--- WHAT TO PRODUCE ---
Every line below should be copied out exactly.
Start of Block
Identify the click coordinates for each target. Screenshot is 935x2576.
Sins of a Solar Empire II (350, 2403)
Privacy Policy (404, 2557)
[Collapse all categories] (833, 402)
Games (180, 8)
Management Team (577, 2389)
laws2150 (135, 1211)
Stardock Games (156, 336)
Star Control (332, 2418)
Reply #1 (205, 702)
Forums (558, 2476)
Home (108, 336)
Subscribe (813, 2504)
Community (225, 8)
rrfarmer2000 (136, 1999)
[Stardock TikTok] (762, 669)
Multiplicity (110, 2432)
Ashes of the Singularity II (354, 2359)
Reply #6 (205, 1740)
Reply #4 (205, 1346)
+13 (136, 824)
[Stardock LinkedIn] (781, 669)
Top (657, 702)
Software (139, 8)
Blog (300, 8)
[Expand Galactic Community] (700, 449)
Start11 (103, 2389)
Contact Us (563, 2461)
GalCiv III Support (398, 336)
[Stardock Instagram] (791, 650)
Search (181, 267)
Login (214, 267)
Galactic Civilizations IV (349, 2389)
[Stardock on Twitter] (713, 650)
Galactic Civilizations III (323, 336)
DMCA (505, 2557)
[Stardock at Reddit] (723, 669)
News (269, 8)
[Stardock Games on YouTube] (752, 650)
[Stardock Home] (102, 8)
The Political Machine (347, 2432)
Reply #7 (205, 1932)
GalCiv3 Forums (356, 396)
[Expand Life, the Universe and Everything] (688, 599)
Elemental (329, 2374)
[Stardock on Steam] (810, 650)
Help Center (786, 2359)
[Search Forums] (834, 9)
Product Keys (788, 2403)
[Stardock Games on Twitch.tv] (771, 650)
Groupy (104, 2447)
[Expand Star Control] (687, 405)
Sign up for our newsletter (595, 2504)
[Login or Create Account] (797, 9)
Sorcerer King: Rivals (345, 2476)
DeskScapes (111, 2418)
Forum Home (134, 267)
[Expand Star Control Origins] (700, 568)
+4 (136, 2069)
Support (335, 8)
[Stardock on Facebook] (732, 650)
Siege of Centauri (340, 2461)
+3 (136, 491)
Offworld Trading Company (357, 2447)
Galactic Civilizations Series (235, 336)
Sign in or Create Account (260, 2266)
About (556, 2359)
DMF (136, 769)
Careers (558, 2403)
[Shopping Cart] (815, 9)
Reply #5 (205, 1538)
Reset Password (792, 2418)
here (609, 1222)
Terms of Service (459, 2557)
End of Block
--- RESPONSE FOR THIS EXERCISE ---
Identify the click coordinates for each target. Screenshot is 935x2576.
Sins of a Solar Empire II (350, 2403)
Privacy Policy (404, 2557)
[Collapse all categories] (833, 402)
Games (180, 8)
Management Team (577, 2389)
laws2150 (135, 1211)
Stardock Games (156, 336)
Star Control (332, 2418)
Reply #1 (205, 702)
Forums (558, 2476)
Home (108, 336)
Subscribe (813, 2504)
Community (225, 8)
rrfarmer2000 (136, 1999)
[Stardock TikTok] (762, 669)
Multiplicity (110, 2432)
Ashes of the Singularity II (354, 2359)
Reply #6 (205, 1740)
Reply #4 (205, 1346)
+13 (136, 824)
[Stardock LinkedIn] (781, 669)
Top (657, 702)
Software (139, 8)
Blog (300, 8)
[Expand Galactic Community] (700, 449)
Start11 (103, 2389)
Contact Us (563, 2461)
GalCiv III Support (398, 336)
[Stardock Instagram] (791, 650)
Search (181, 267)
Login (214, 267)
Galactic Civilizations IV (349, 2389)
[Stardock on Twitter] (713, 650)
Galactic Civilizations III (323, 336)
DMCA (505, 2557)
[Stardock at Reddit] (723, 669)
News (269, 8)
[Stardock Games on YouTube] (752, 650)
[Stardock Home] (102, 8)
The Political Machine (347, 2432)
Reply #7 (205, 1932)
GalCiv3 Forums (356, 396)
[Expand Life, the Universe and Everything] (688, 599)
Elemental (329, 2374)
[Stardock on Steam] (810, 650)
Help Center (786, 2359)
[Search Forums] (834, 9)
Product Keys (788, 2403)
[Stardock Games on Twitch.tv] (771, 650)
Groupy (104, 2447)
[Expand Star Control] (687, 405)
Sign up for our newsletter (595, 2504)
[Login or Create Account] (797, 9)
Sorcerer King: Rivals (345, 2476)
DeskScapes (111, 2418)
Forum Home (134, 267)
[Expand Star Control Origins] (700, 568)
+4 (136, 2069)
Support (335, 8)
[Stardock on Facebook] (732, 650)
Siege of Centauri (340, 2461)
+3 (136, 491)
Offworld Trading Company (357, 2447)
Galactic Civilizations Series (235, 336)
Sign in or Create Account (260, 2266)
About (556, 2359)
DMF (136, 769)
Careers (558, 2403)
[Shopping Cart] (815, 9)
Reply #5 (205, 1538)
Reset Password (792, 2418)
here (609, 1222)
Terms of Service (459, 2557)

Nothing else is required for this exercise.